Greetings, Colleagues:

I am honored to share with you a very important message that was recently sent to the chancellor and the provost.  The letter below was written and signed by the Department Chairs Union, the Faculty Council Executive Committee, and the FSU.  As you will see it is a simple—though shocking—statement of facts with respect to contract negotiations currently taking place between the Graduate Employee Organization (GEO) and management.

It seems clear that as UMB works to transform itself into an “anti-racist and health-promoting” institution, we all have to take a hard look at how graduate workers fit into that aspiration.  So far it looks like they are being purposefully left out of the equation. The painfully low rate of remuneration graduate workers are being offered speaks volumes about who can attend UMB and how they can sustain a healthy life while here.

Dear Chancellor Suárez-Orozco and Provost Berger,

The Department Chairs Union, the Faculty Council Executive Committee, and the Faculty Staff Union are reaching out to advocate on behalf of UMB graduate students as GEO negotiates decent pay for the next three-year contract.   UMB currently pays our graduate students $18,000 a year (that is, for the lucky few who are “fully” funded).   This not only makes them the lowest paid graduate students in the Boston area; it makes them the lowest paid graduate students among our “peer” institutions (virtually all of which are in cheaper locales).  

More to the point, no one can live decently and attend school on $18,000 a year in Boston.   This means that not only is UMB failing to live up to its “anti-racist and health promoting” standards.  It means that UMB graduate students are forced to work multiple jobs and still end up with crippling debt.   And it makes potential students increasingly difficult to attract to the university at all (apparently, word is out that Boston is an expensive place to live).  We know this as faculty who are responsible for mentoring/advising UMB graduate students while also recruiting prospective students (it’s hard to sell a university that does not pay enough to live on).

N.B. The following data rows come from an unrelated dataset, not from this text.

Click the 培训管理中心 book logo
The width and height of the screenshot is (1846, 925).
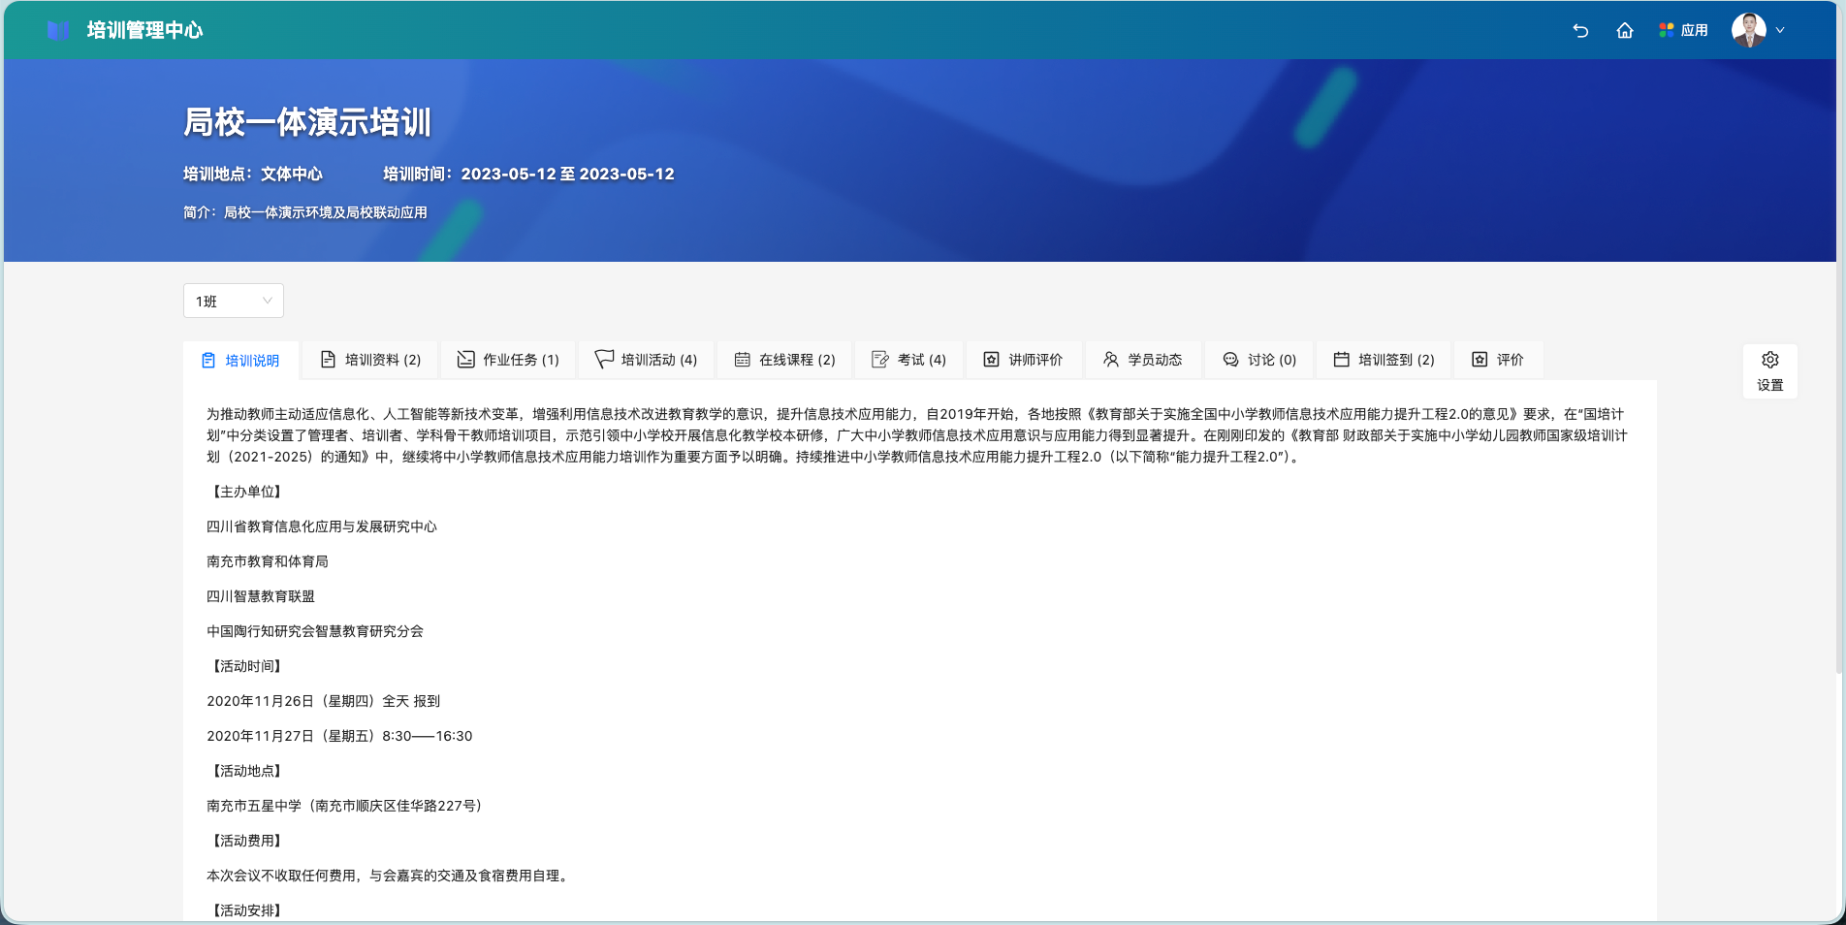58,30
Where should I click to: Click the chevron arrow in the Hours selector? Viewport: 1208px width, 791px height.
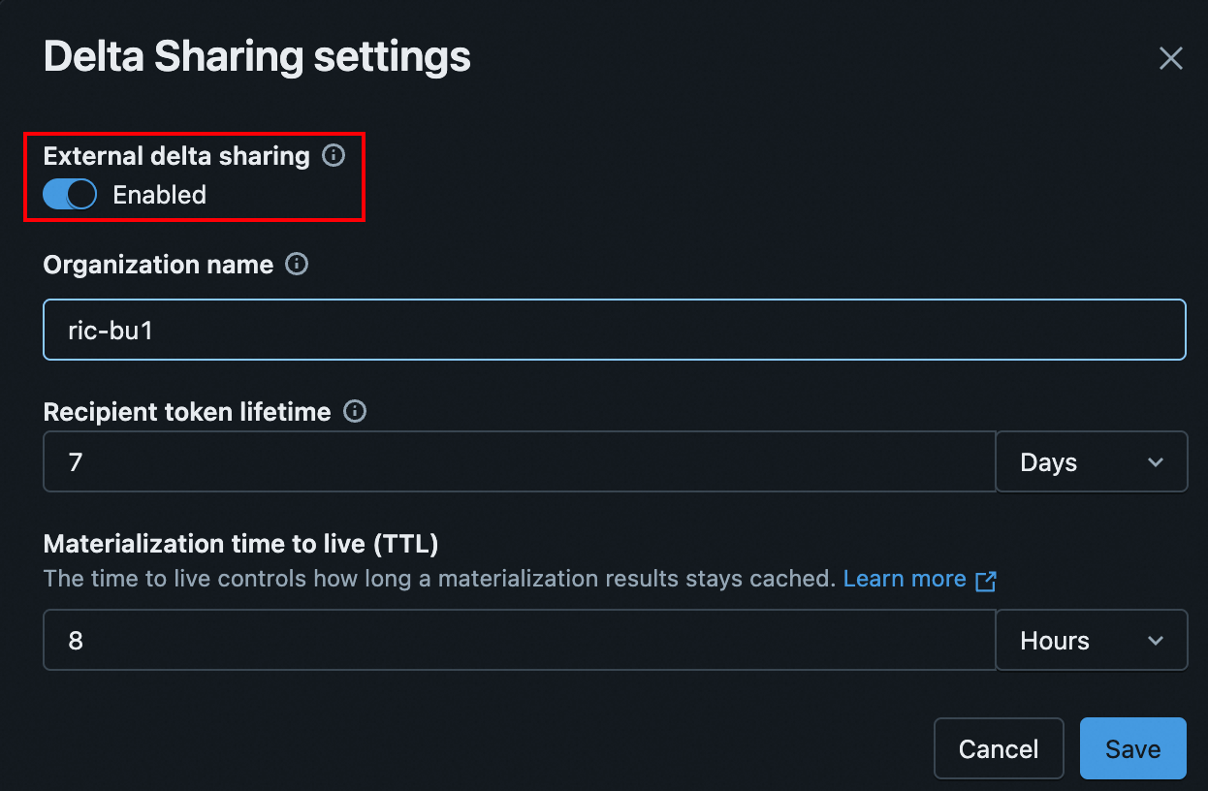click(x=1156, y=641)
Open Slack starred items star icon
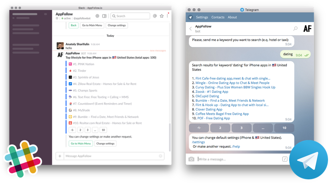The image size is (332, 183). 162,16
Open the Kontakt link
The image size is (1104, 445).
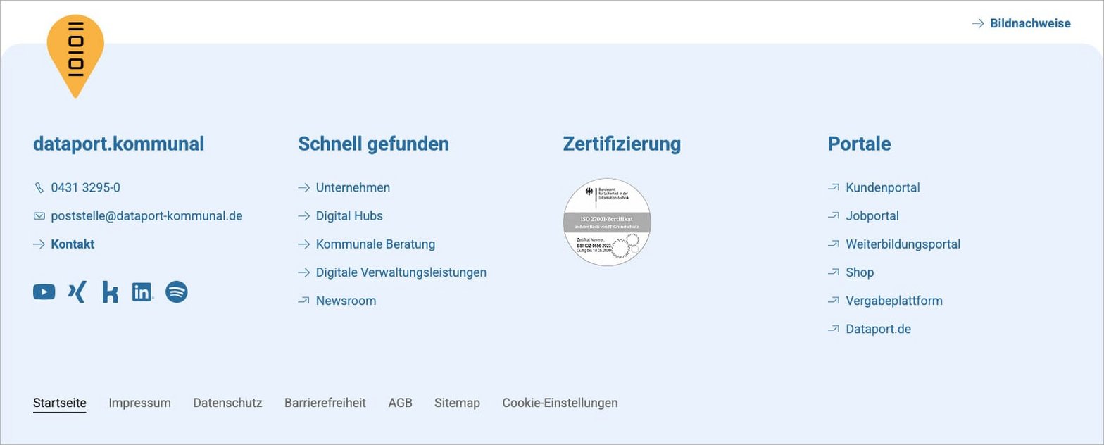coord(72,244)
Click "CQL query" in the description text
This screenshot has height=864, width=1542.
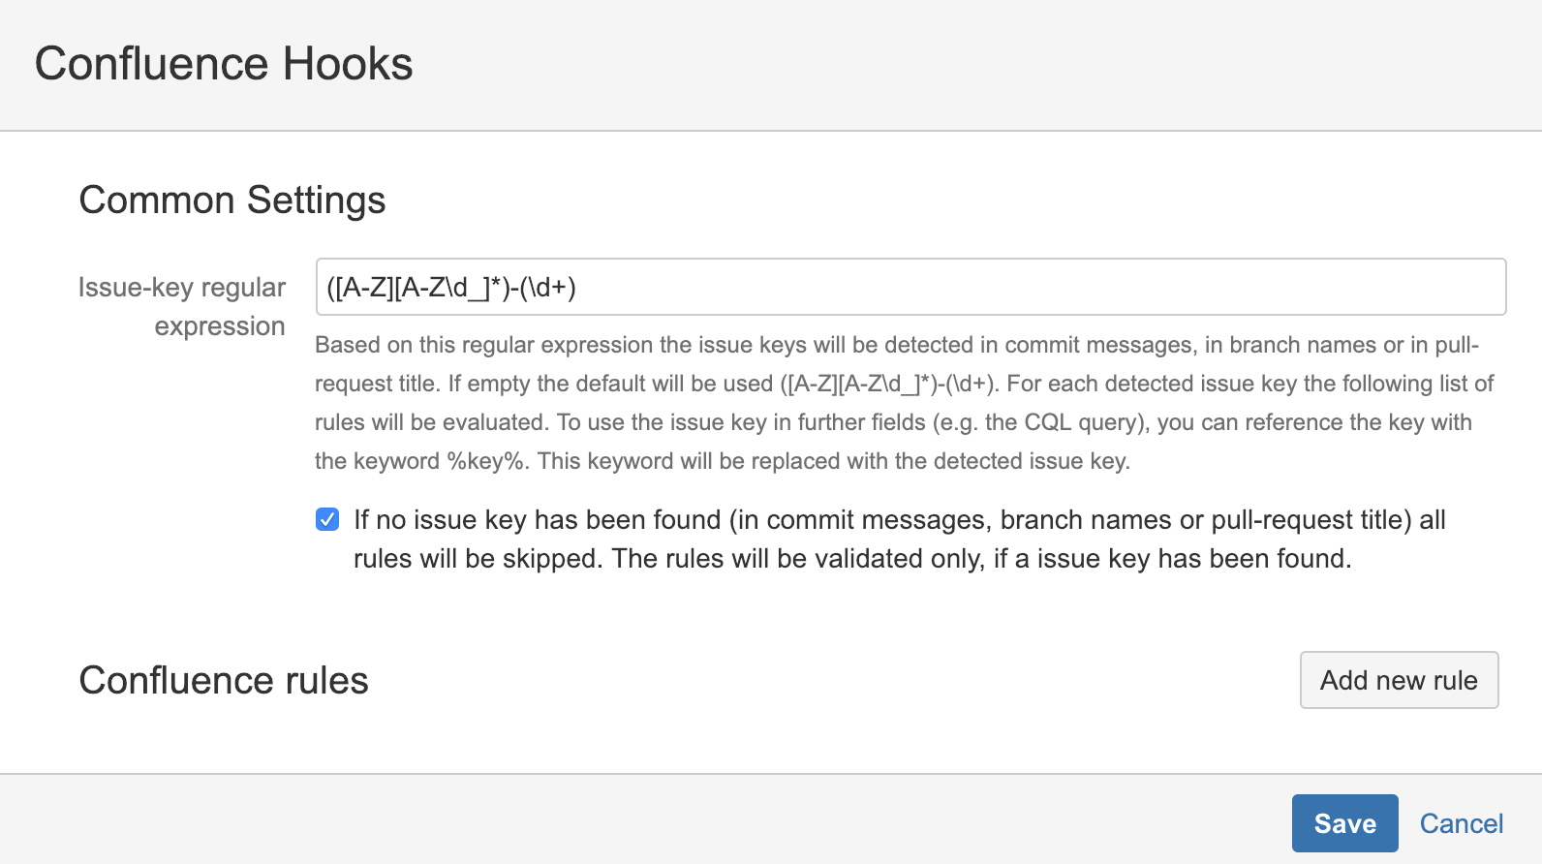click(1085, 422)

Given this, we are extremely disappointed to learn that the Administration first offered to increase graduate student pay by only 1.5% -- or less than $300 in gross pay.  This is clearly unacceptable and not a respectable place to even start the discussion.

GEO is currently asking for a $1000 bump plus 4% increases over the course of the contract -- putting graduate student pay at just over $20,000 by the end of the contract. Although far too little, it is at least a start.   But what we really need is a health promoting vision and plan to get graduate student pay over $25,000 within the next few years.  A fair and just bargaining process should advance such a goal for the sake of our graduate students and the broader university.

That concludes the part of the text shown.